Contrarre il Papilloma virus non è affatto raro: l’infezione nella maggior parte dei casi non porta ad alcuna alterazione e sparisce da sé, ma altre volte invece rimane e provoca lesioni precancerose pericolose. Ovviamente per difendersi il primo passo è sapere di essere contagiati, ovvero fare il test. Le zone da testare sono vagina, ano, bocca. Sapere se si ha l’HPV (e quale ceppo) è fondamentale per poter intervenire velocemente e iniziare i controlli periodici. Un buon modo per saperne di più è farsi un giro sul sito della Missione Tucano, campagna di sensibilizzazione ideata dal “Centro Nazionale di eccellenza in Citologia e Istologia New Citology” di Roma.
Di malattie sessualmente trasmissibili non si parla mai molto. E quando lo si fa si rimane sempre a un livello di comunicazione asettico, da opuscolo informativo o da campagna di prevenzione. Tutti strumenti importantissimi, sia chiaro, ma che rischiano di passarci a fianco senza toccarci davvero come dovrebbero. Chi si occupa di questi temi dovrebbe tener conto, ad esempio, del potere delle storie individuali e degli esempi concreti, e usarli per far arrivare forte e chiaro il messaggio che le persone dovrebbero aver scolpito in testa: è meglio sapere.

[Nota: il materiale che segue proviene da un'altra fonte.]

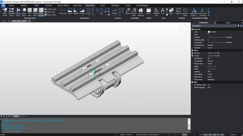
Task: Click the Export Views button
Action: pyautogui.click(x=51, y=15)
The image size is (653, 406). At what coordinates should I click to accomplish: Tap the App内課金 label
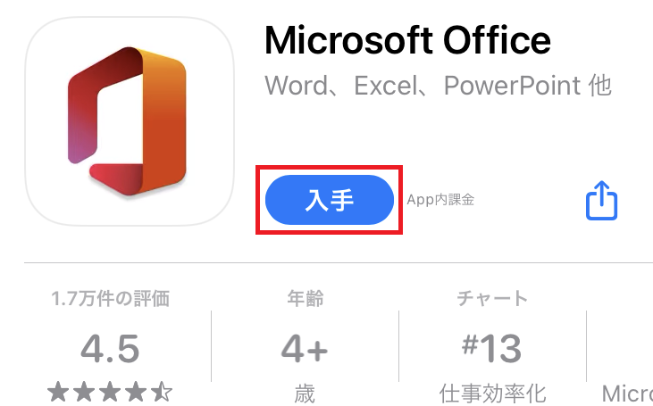pos(440,200)
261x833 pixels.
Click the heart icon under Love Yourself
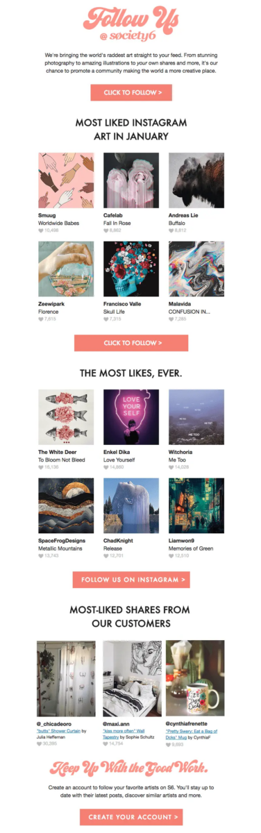click(106, 467)
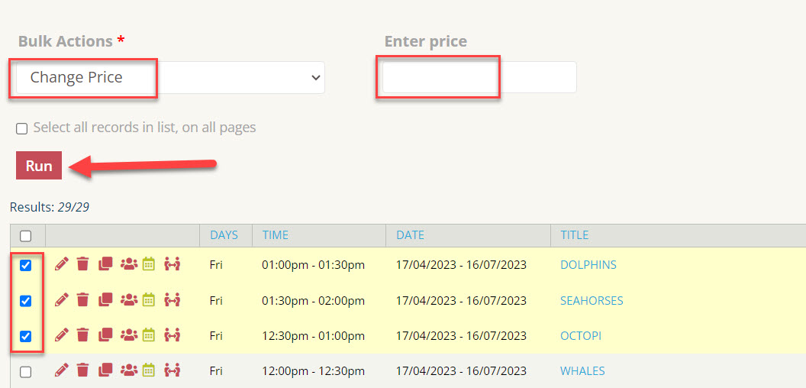Image resolution: width=806 pixels, height=388 pixels.
Task: Open green calendar icon in DOLPHINS row
Action: [x=149, y=264]
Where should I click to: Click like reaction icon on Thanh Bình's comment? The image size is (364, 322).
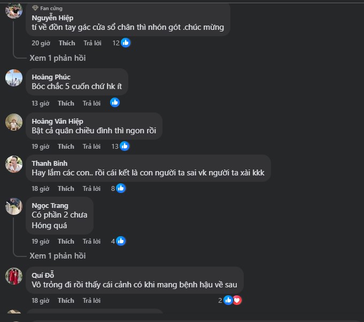pyautogui.click(x=121, y=188)
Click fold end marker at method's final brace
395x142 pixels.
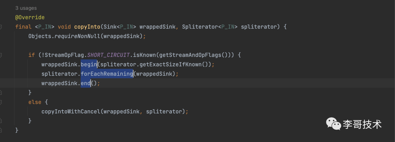(x=1, y=130)
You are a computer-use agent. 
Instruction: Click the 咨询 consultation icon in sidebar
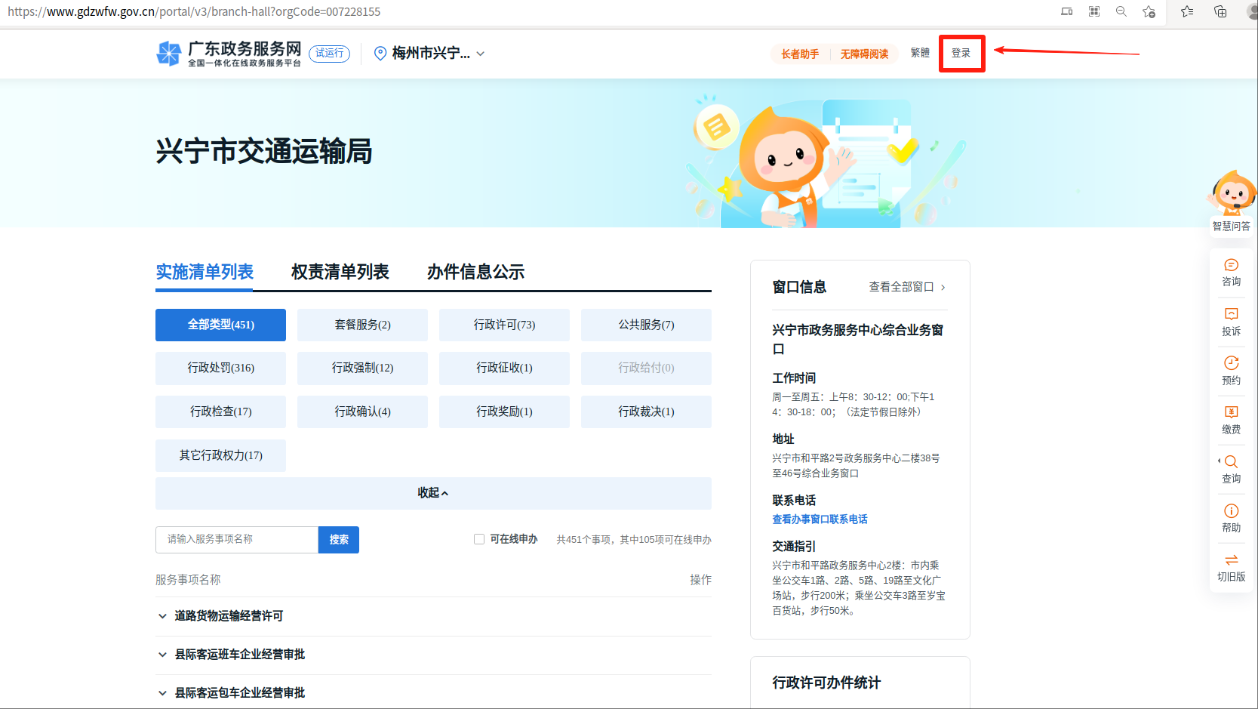click(1231, 266)
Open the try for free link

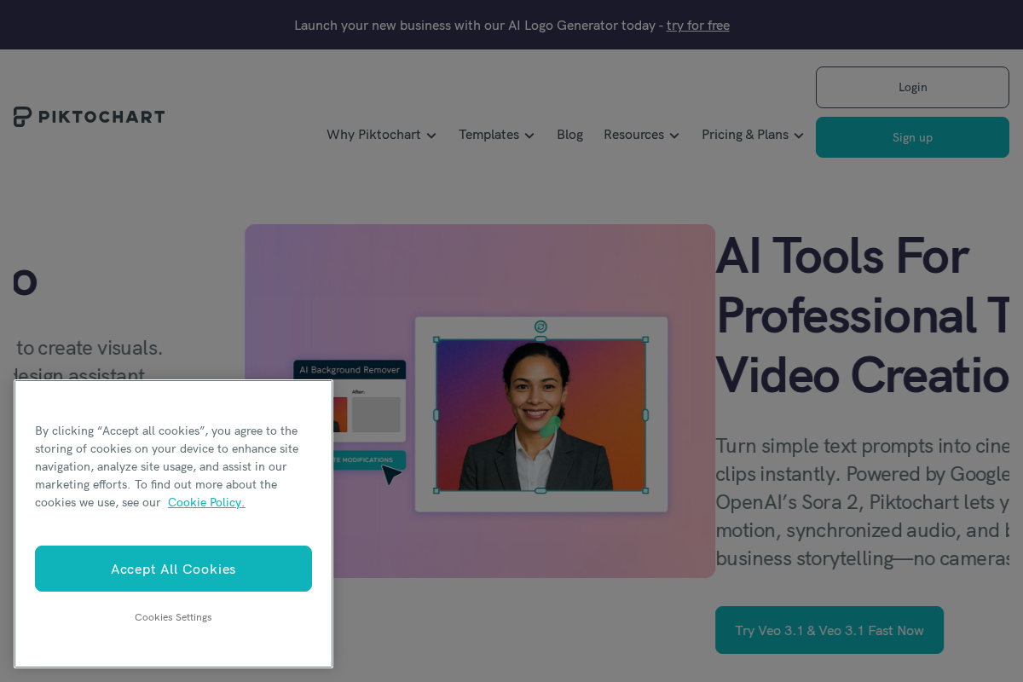[697, 26]
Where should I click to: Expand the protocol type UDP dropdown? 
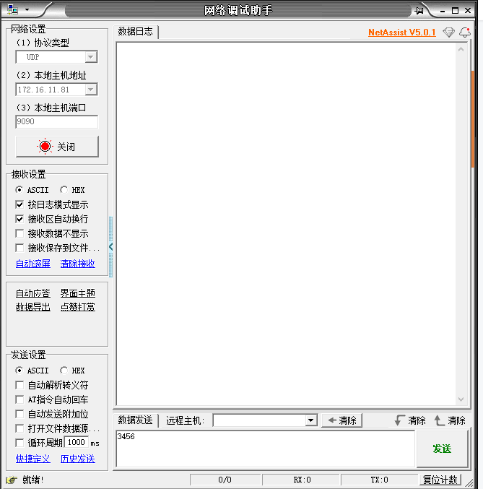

Al momento della diagnosi ho chiesto alla dottoressa: “Esiste una cura?”. “No, altrimenti gliel’avrei già prescritta”. L’HPV non può essere curato ma può essere monitorato. Il che è già molto. È più che normale sentirsi inquieti all’idea di farsi toccare o ispezionare in posti rispetto ai quali sin da bambini ci viene insegnato il pudore e la vergogna. Trasferire la sessualità e certe parti del corpo dall’intimità agli studi medici è innaturale e tutti ne faremmo volentieri a meno, ma bisogna riconoscere di essere davanti a un aut aut: preoccuparsi dell’integrità e della salute delle proprie paure – che sanno benissimo come farsi sentire – oppure del proprio corpo, che purtroppo spesso resta in silenzio finché non è troppo tardi.